• **WHAT THIS TASK INVOLVES**
Pull out every line from the listing that has the word "card".

• **RECORDS TO PROCESS**
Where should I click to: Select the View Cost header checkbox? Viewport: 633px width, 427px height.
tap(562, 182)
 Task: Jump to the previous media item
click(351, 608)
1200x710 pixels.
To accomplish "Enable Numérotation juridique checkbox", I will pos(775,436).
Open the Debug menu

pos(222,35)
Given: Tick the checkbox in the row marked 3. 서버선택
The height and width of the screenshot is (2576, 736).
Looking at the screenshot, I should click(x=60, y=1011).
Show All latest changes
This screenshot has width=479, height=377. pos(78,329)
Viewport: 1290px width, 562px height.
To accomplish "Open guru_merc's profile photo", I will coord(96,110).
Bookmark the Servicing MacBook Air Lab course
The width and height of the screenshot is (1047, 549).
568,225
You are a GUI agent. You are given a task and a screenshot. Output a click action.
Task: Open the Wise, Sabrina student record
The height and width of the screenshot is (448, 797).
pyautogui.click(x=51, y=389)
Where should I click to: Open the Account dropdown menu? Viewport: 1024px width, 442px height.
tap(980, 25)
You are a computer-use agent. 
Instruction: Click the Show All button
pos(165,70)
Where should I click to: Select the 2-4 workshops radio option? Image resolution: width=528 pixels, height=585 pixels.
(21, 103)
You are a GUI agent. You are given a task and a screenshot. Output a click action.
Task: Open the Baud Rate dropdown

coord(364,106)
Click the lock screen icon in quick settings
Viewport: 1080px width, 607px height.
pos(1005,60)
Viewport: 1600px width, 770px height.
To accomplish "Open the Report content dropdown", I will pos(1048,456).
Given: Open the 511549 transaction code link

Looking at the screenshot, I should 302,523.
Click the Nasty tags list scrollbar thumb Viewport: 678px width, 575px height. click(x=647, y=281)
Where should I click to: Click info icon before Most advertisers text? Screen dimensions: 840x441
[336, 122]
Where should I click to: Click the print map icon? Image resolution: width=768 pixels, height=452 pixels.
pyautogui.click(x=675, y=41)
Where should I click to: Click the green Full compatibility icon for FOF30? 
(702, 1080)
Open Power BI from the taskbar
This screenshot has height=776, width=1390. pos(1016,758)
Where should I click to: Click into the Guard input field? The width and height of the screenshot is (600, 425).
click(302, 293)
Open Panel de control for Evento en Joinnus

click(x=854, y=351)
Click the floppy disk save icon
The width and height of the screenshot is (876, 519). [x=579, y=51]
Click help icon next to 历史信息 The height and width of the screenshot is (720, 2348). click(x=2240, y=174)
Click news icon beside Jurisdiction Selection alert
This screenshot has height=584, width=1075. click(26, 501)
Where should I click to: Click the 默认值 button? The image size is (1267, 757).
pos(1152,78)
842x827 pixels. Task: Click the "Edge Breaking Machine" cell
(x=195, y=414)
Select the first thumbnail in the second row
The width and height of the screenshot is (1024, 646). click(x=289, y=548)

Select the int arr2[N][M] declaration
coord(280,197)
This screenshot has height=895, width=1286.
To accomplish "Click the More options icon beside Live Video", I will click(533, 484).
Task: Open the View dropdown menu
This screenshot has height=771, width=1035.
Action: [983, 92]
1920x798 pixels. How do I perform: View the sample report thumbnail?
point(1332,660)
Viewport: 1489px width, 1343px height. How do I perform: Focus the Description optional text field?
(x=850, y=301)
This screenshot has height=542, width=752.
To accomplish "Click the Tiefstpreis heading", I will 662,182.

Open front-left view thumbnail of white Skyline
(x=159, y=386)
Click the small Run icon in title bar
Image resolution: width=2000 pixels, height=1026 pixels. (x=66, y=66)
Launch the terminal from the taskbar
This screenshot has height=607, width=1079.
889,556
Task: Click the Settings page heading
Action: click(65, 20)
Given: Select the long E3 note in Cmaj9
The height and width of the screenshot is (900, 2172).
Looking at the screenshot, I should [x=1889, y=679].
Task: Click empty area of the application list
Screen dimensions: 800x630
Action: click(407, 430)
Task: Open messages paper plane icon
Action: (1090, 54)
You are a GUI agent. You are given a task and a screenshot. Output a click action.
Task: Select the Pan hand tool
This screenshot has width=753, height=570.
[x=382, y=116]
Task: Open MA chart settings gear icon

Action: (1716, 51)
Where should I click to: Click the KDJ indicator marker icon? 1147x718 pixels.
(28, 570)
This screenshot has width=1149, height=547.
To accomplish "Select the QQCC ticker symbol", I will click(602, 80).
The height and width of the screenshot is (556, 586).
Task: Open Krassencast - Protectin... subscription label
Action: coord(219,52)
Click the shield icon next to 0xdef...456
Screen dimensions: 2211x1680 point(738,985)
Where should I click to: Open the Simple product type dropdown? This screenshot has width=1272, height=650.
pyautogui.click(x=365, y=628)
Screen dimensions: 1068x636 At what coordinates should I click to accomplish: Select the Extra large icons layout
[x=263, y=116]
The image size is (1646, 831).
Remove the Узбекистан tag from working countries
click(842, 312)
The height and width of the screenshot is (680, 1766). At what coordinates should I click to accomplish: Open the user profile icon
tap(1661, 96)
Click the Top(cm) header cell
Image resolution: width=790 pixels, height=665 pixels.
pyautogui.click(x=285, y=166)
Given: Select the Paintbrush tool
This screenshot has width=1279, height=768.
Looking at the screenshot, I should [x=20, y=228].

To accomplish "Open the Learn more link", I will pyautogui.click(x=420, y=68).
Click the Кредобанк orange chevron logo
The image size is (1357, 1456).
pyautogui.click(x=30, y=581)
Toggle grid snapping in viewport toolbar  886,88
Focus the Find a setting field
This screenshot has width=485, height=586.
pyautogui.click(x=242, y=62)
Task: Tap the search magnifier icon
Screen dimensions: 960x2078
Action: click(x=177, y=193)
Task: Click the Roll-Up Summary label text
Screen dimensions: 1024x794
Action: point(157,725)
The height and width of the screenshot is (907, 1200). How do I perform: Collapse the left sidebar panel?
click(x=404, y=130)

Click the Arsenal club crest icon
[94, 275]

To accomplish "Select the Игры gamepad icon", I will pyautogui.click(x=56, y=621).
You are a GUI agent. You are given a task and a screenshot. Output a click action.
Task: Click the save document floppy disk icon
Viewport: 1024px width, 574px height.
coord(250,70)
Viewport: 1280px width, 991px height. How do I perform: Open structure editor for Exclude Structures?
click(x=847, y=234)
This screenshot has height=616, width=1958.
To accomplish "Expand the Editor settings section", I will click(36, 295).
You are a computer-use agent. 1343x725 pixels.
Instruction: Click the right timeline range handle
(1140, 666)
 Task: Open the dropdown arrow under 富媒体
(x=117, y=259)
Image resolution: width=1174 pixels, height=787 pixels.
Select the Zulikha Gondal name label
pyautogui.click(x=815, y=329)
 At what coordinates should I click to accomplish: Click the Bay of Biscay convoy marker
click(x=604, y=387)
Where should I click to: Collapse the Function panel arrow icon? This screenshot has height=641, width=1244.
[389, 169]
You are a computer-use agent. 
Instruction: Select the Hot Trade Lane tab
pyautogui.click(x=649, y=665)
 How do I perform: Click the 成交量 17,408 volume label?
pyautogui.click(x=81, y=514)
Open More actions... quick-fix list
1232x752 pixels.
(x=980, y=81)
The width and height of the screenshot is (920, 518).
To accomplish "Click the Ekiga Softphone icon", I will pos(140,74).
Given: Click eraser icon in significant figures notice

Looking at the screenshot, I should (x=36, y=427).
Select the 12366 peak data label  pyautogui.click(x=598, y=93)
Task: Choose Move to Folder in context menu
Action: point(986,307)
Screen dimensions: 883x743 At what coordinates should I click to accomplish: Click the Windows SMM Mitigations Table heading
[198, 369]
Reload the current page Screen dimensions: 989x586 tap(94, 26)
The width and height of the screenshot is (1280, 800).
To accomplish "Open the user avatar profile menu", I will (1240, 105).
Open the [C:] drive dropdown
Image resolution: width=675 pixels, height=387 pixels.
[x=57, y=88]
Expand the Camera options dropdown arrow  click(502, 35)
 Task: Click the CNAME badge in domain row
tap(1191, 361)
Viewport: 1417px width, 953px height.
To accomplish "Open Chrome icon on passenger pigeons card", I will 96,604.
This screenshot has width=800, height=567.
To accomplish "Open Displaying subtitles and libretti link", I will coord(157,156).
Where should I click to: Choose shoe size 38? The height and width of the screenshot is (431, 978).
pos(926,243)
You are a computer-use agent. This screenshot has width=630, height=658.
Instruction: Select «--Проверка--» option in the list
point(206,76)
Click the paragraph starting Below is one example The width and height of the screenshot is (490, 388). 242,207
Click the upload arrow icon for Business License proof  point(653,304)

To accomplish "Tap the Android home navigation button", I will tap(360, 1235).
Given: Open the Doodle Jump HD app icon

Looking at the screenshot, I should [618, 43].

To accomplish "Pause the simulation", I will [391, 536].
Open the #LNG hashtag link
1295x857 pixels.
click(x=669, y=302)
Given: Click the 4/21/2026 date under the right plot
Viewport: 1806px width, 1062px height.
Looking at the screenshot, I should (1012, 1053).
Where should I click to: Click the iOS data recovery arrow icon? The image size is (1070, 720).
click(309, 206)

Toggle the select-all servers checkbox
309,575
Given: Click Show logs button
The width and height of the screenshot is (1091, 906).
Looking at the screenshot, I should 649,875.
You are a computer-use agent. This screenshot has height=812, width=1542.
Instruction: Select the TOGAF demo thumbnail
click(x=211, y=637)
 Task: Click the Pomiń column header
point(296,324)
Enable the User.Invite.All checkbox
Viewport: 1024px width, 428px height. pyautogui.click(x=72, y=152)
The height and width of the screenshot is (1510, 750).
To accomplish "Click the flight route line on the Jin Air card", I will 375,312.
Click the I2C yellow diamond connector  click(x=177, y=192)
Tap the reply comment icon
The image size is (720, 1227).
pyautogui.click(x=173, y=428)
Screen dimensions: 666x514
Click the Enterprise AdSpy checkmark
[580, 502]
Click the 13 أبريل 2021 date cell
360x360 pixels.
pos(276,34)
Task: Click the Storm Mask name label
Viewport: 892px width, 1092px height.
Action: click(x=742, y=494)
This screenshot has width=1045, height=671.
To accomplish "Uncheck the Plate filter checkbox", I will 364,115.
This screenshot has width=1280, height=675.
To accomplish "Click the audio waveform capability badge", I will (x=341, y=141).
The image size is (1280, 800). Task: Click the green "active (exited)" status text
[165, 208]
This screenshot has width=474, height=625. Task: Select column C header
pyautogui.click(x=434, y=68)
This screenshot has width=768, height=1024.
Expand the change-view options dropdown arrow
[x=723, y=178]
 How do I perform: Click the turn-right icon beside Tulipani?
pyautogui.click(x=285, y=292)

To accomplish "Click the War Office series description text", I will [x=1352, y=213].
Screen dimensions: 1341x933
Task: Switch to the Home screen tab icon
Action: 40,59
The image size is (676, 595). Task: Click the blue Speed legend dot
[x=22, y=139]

• **RESULT**
To accomplish "Open Chrome icon on passenger pigeons card", I will 96,604.
To accomplish "Click the flight route line on the Jin Air card", I will 375,312.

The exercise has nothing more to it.